:: Available data

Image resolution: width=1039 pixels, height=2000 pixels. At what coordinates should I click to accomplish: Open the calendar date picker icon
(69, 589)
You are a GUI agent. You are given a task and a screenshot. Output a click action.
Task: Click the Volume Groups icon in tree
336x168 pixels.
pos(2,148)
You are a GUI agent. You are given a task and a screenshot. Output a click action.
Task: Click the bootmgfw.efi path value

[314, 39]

::::

• **Requirement**
Restate the data above exactly, keeping each word as it stands.

• **Solved problem**
Image resolution: width=1039 pixels, height=2000 pixels. At what coordinates should I click to accomplish: Open the calendar date picker icon
(69, 589)
You are a GUI agent. You are given a task and a screenshot. Output a click action.
Task: Click the Volume Groups icon in tree
336x168 pixels.
pos(2,148)
You are a GUI agent. You are given a task and a screenshot. Output a click action.
Task: Click the bootmgfw.efi path value

[314, 39]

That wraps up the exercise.